In this study, we found that ginsenoside Rg3 inhibited EC cell proliferation. Tumour growth, development and metastasis are closely related to cell proliferation. Studies have shown that mTOR is the centre of the autophagy-regulated cascade and it is directly related to the PI3K/Akt pathway [19]. Moreover, previous studies have shown that ginsenoside Rg3 can inhibit the proliferation of human osteosarcoma by regulating PI3K/Akt/mTOR [20]. However, there is no report on whether ginsenoside Rg3 can attenuate OC via the PI3K/Akt/mTOR signalling pathway.

In the current study, ginsenoside Rg3 reduced the phosphorylation of mTOR, suggesting that ginsenoside Rg3 inhibited the PI3K/Akt pathway in EC cells. In addition, ginsenoside Rg3 may inhibit the proliferation, migration and apoptosis of OC cells by inhibiting the PI3K/Akt/mTOR pathway. Collectively, these results suggest that ginsenoside Rg3 can trigger apoptosis and inhibit proliferation and slow migration in EC cells by regulating the PI3K/Akt/mTOR pathway.

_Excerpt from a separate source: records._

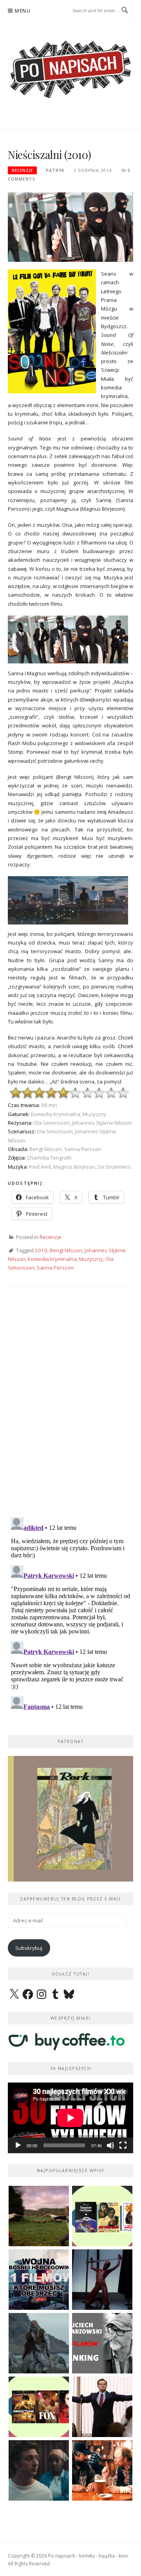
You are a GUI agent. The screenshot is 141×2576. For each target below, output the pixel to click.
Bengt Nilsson (66, 1250)
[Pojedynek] (39, 2216)
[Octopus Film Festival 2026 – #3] (102, 2216)
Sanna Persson (55, 1267)
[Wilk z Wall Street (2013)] (102, 2407)
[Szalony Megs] (102, 2470)
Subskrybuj (28, 1947)
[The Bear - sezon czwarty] (39, 2470)
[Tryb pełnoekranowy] (123, 2145)
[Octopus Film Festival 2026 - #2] (39, 2407)
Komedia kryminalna (52, 1258)
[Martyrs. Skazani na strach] (102, 2280)
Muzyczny (91, 1258)
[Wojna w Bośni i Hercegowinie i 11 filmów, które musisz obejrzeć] (39, 2280)
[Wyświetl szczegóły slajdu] (70, 1819)
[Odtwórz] (18, 2145)
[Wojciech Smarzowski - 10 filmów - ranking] (102, 2343)
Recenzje (22, 170)
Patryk (55, 170)
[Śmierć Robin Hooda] (39, 2343)
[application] (70, 2118)
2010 (41, 1250)
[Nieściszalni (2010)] (70, 226)
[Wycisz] (110, 2145)
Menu (23, 10)
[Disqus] (70, 1409)
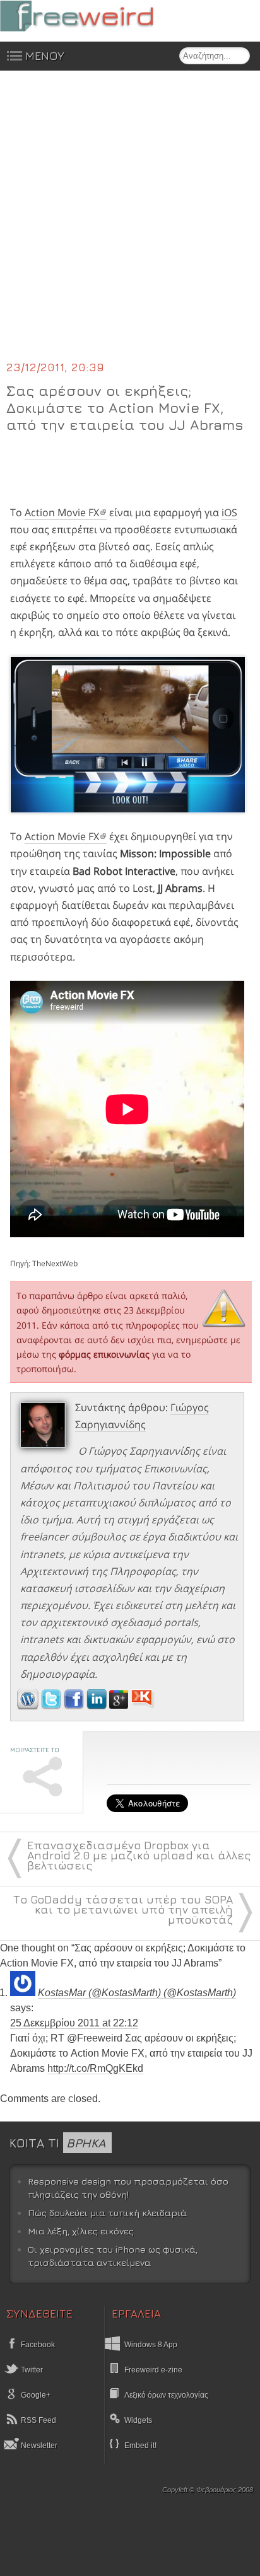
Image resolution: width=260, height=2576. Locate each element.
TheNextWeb (55, 1263)
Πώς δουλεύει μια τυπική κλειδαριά (107, 2212)
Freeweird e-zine (153, 2369)
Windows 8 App (150, 2344)
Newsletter (38, 2445)
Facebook (37, 2344)
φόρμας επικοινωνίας (104, 1354)
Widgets (138, 2420)
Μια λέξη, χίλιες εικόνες (81, 2231)
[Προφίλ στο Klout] (143, 1706)
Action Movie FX (62, 512)
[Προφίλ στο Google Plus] (120, 1706)
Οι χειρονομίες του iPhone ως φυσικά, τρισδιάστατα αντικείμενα (113, 2256)
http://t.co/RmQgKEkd (95, 2068)
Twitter (31, 2369)
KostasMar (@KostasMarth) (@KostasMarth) (137, 1992)
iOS (229, 512)
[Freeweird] (94, 16)
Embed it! (140, 2445)
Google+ (34, 2395)
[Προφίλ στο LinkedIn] (97, 1706)
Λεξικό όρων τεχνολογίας (166, 2395)
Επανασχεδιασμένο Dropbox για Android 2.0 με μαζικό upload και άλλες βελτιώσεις (139, 1855)
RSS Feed (37, 2420)
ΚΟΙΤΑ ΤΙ (57, 2142)
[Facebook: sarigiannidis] (75, 1706)
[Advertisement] (130, 223)
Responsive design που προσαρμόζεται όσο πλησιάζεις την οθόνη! (128, 2188)
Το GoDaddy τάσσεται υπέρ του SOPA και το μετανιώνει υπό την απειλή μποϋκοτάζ (123, 1909)
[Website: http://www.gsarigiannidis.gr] (27, 1706)
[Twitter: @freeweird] (52, 1706)
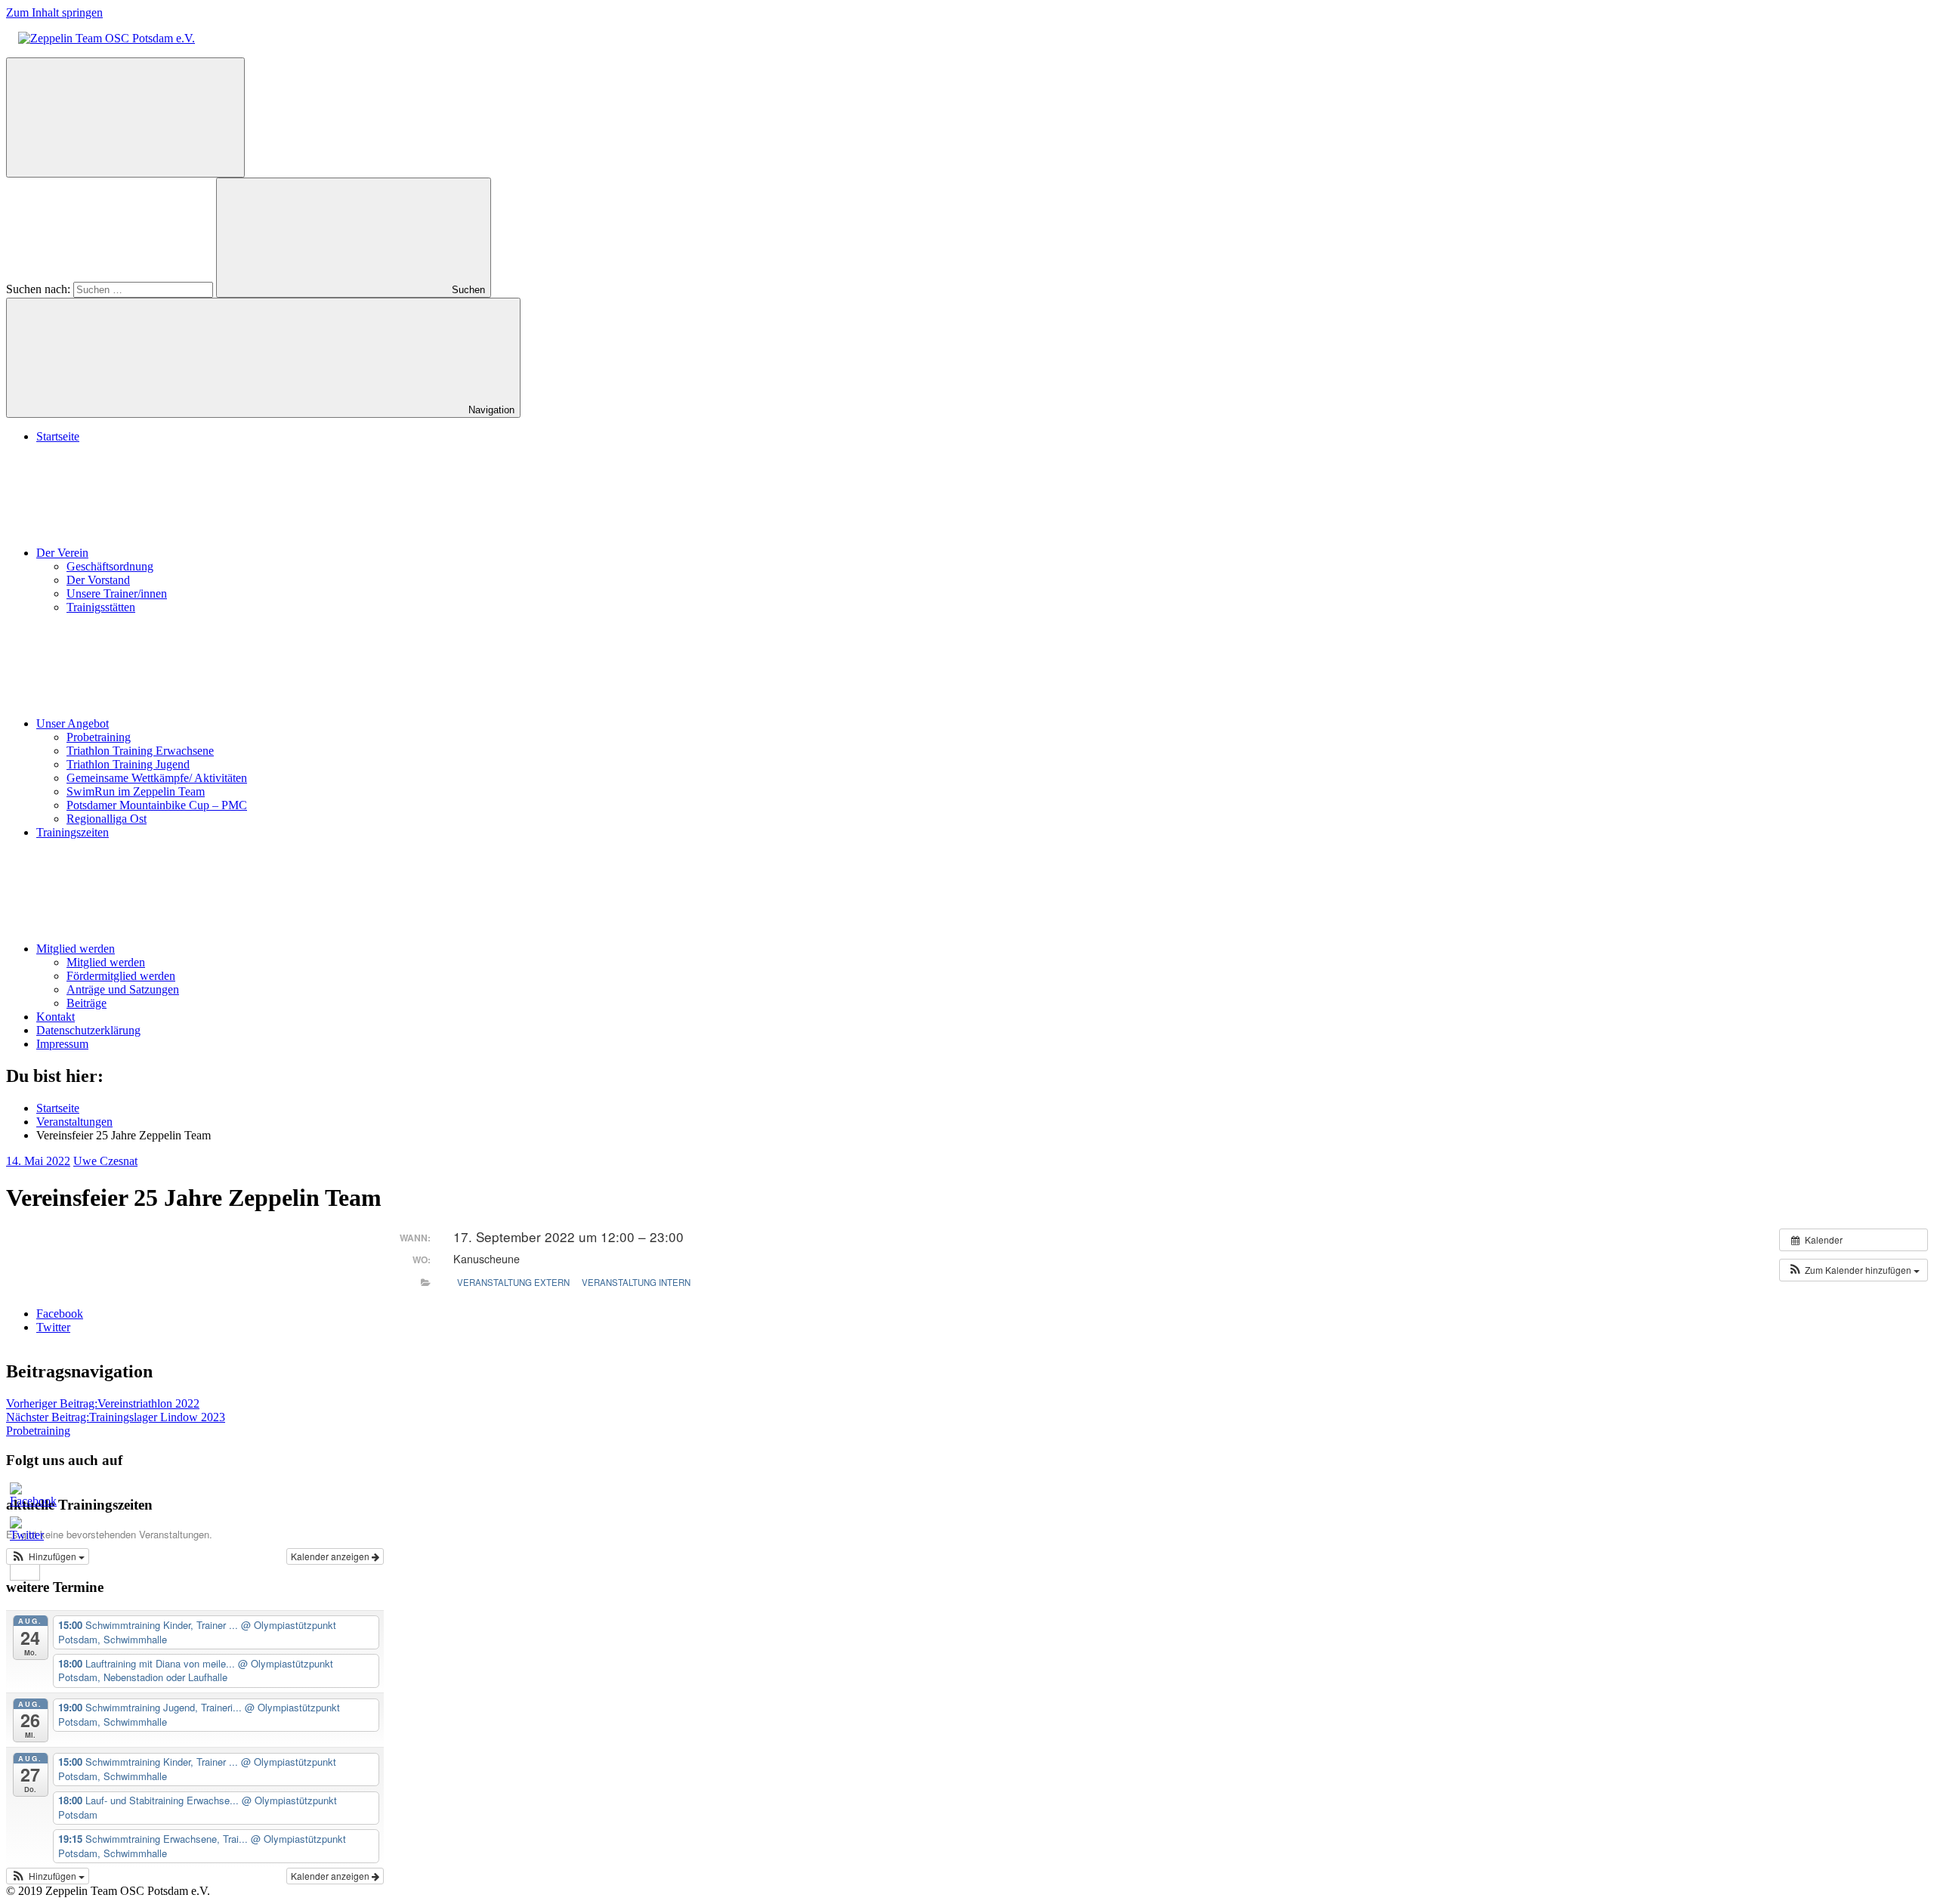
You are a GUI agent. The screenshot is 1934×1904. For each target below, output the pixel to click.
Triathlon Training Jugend (128, 764)
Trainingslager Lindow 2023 (115, 1417)
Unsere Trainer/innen (116, 593)
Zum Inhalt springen (54, 12)
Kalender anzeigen (331, 1556)
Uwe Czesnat (105, 1160)
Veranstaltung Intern (636, 1282)
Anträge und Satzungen (122, 989)
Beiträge (86, 1003)
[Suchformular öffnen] (125, 117)
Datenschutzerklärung (88, 1030)
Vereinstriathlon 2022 (102, 1403)
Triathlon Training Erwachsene (140, 750)
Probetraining (98, 737)
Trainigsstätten (100, 607)
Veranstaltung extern (513, 1282)
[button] (1853, 1270)
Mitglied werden (75, 948)
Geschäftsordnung (109, 566)
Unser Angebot (72, 723)
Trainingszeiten (72, 832)
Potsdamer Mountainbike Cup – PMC (156, 805)
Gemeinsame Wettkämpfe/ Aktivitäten (156, 777)
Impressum (62, 1043)
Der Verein (62, 552)
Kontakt (55, 1016)
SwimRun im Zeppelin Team (135, 791)
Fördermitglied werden (120, 975)
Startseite (57, 436)
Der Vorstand (98, 579)
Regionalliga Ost (106, 818)
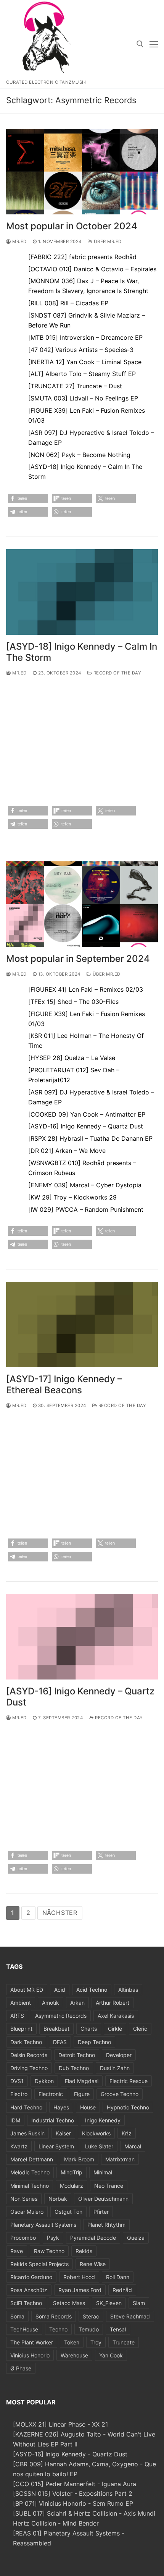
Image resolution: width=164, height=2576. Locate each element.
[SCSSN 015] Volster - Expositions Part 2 (72, 2493)
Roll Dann (117, 2277)
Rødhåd (122, 2290)
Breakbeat (56, 2028)
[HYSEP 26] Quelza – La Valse (71, 1058)
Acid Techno (91, 1989)
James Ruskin (27, 2133)
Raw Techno (49, 2251)
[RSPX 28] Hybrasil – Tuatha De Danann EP (90, 1138)
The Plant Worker (31, 2342)
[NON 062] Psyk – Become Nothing (79, 455)
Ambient (20, 2002)
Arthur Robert (112, 2002)
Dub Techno (74, 2068)
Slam (139, 2303)
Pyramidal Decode (93, 2237)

However, due to the limitation of time and resources, there are some deficiencies in our experimental design. The ginsenoside Rg3 has multiple targets in cancer and many of these targets may have the same or opposite effect on cancer. In our study, Rg3-targeted non-coding Ribonucleic Acids (ncRNAs) were not analysed to explore how it regulates OC cell capacity and apoptosis. In addition, in vivo experiments of Rg3 for OC were lacking. Therefore, these will be further explored in future studies.

In conclusion, this study for the first time found that ginsenoside Rg3 had a significant inhibitory effect on OC cell proliferation. 50 μg/ml ginsenoside Rg3 could inhibit OC cell metastasis and promote cell apoptosis. In addition, this study also demonstrated that ginsenoside Rg3 mitigated the carcinogenic behaviour of OC cells by inhibiting the PI3K/Akt signalling pathway. This study laid a theoretical foundation for the further promotion and application of ginsenoside Rg3 and provided a new idea for the treatment of OC.


This work was financially supported by the Clinical Research Fund project of Zhejiang Medical Association, China (Grant No. 2021ZYC-A193).

Conflict of Interests

The authors declare that they have no conflicts of interest or competing interests.